YOUR INSTRUCTIONS: Which lines run from the line with "Click Add A" through the line with "Navigate to the" in the entries below? Print them exactly, both ends included, and nothing more.

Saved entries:
━━━━━━━━━━━━━━━━

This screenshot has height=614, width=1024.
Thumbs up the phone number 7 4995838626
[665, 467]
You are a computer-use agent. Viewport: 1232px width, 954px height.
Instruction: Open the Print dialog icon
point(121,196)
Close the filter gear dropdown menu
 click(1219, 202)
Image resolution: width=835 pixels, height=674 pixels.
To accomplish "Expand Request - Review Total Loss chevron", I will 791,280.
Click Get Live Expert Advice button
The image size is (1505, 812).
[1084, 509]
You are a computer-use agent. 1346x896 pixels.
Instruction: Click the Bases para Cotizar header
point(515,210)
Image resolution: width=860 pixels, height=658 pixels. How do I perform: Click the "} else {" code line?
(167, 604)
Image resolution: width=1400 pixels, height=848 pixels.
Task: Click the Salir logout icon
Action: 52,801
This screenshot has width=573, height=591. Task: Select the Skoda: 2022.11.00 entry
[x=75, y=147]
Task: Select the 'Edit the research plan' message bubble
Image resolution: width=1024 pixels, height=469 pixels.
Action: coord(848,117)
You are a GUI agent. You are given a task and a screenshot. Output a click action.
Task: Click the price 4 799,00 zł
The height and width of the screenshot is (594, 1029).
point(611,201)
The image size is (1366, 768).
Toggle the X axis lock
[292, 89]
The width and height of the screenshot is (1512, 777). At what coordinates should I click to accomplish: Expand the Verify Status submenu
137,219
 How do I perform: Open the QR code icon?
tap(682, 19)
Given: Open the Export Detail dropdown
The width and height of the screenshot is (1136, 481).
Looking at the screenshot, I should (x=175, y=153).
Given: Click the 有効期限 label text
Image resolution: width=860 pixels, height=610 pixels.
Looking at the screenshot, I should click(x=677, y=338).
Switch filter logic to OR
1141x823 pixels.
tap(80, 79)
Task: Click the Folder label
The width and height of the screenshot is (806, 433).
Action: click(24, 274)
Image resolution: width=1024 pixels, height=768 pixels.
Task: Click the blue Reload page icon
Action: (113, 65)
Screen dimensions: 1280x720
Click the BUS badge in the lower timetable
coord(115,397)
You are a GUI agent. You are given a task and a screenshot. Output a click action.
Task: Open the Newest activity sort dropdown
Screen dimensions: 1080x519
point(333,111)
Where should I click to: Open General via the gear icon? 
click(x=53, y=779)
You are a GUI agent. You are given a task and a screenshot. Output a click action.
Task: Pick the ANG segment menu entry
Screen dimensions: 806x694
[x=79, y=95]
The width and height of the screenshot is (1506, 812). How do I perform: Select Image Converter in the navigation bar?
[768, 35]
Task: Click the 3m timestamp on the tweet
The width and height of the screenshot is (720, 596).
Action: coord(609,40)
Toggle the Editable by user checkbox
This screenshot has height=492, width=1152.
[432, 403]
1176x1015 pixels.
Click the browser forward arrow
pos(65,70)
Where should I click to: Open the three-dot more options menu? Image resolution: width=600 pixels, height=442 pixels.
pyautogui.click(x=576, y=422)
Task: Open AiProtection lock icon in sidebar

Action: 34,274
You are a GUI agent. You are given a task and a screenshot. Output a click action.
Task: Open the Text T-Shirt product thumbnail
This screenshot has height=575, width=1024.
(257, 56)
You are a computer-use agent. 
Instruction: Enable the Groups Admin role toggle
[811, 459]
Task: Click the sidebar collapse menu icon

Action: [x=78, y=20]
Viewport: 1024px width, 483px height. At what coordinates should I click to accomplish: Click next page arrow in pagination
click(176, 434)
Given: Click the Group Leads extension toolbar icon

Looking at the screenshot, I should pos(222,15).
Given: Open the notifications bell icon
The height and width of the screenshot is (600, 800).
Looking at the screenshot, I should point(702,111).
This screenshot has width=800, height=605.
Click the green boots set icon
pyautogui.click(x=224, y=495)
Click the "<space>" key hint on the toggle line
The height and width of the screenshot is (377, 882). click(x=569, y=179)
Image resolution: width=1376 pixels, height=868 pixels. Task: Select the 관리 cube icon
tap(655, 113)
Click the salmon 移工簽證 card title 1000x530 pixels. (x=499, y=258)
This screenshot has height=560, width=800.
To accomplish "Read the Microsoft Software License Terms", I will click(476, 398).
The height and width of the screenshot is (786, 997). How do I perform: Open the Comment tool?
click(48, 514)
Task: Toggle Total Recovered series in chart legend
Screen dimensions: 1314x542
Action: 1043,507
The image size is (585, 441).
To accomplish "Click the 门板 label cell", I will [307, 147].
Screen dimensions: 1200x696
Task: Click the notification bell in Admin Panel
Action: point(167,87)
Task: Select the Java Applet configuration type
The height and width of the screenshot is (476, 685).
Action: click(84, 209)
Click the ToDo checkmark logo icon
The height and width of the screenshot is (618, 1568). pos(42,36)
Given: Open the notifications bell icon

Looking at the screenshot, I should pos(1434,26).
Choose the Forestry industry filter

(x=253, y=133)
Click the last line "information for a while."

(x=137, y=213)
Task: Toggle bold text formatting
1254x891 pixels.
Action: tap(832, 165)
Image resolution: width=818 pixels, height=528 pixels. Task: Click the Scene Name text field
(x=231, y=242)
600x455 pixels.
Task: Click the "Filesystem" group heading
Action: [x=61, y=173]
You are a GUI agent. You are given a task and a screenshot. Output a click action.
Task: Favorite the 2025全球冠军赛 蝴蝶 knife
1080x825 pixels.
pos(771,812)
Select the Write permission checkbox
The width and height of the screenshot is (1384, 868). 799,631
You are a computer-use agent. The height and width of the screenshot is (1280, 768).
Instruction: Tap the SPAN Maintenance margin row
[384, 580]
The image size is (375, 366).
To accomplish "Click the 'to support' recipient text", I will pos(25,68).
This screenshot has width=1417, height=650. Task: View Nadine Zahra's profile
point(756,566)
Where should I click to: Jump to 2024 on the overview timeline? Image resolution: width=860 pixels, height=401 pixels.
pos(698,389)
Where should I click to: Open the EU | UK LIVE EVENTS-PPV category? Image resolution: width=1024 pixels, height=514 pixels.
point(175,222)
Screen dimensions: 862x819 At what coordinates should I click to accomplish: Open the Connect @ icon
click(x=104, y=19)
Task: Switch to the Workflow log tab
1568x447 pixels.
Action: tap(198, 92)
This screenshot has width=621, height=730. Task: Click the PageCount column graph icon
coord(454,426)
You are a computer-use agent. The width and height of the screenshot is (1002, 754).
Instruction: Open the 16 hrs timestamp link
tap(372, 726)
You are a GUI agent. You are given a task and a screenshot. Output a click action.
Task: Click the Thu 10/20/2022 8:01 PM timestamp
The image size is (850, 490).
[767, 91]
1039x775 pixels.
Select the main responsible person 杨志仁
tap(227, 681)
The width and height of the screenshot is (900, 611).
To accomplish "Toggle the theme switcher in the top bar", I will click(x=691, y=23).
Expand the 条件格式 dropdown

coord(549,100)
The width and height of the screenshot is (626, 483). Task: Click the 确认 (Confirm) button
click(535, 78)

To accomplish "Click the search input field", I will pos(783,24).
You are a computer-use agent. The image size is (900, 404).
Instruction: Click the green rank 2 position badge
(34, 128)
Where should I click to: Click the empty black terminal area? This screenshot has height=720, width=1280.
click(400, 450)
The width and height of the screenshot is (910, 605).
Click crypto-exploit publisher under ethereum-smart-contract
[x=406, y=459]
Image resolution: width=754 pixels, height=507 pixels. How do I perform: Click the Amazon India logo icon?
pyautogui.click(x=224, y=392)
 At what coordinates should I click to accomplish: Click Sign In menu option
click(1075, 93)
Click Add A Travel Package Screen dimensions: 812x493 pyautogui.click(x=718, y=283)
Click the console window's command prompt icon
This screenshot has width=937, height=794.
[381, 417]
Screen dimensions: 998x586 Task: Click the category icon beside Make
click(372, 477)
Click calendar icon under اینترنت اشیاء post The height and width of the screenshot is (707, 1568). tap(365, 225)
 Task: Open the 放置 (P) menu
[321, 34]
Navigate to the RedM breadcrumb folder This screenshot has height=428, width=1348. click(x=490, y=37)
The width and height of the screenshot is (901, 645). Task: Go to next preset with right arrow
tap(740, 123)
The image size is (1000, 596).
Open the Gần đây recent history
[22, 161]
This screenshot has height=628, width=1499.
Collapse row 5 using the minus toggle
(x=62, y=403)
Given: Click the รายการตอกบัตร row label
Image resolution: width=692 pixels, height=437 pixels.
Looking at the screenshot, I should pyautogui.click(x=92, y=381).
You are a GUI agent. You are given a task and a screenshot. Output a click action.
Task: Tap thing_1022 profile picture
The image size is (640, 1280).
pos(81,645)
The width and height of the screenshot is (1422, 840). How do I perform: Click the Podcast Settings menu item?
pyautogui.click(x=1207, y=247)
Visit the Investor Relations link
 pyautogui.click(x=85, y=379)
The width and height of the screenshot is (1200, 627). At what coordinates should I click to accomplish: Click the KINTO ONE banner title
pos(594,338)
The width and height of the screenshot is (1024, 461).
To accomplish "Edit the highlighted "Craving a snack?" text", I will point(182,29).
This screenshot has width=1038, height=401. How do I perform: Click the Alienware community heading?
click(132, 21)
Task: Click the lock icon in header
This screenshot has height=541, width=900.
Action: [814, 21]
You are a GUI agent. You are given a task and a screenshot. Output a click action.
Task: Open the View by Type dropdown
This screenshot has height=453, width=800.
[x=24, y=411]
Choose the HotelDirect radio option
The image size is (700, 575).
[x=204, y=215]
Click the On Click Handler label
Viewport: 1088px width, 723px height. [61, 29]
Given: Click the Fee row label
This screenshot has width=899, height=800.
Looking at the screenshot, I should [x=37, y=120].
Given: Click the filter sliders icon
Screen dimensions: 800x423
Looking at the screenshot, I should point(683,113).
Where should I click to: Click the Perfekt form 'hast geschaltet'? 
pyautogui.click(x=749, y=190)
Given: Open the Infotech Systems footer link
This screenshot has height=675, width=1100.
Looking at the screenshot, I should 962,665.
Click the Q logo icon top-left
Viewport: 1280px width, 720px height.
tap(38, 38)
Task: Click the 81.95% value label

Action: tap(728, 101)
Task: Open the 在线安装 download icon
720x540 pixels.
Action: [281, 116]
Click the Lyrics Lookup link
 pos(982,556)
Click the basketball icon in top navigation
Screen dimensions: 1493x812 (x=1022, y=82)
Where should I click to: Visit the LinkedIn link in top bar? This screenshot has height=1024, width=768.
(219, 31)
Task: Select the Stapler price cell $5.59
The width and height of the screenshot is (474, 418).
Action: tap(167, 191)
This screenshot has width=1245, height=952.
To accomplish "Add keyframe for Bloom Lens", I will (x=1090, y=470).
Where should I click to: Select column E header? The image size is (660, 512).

━━━━━━━━━━━━━━━━

OUTPUT FOR THIS EXERCISE:
Click Add A Travel Package Screen dimensions: 812x493 pyautogui.click(x=718, y=283)
Click the console window's command prompt icon
This screenshot has width=937, height=794.
[381, 417]
Screen dimensions: 998x586 Task: Click the category icon beside Make
click(372, 477)
Click calendar icon under اینترنت اشیاء post The height and width of the screenshot is (707, 1568). tap(365, 225)
 Task: Open the 放置 (P) menu
[321, 34]
Navigate to the RedM breadcrumb folder This screenshot has height=428, width=1348. click(x=490, y=37)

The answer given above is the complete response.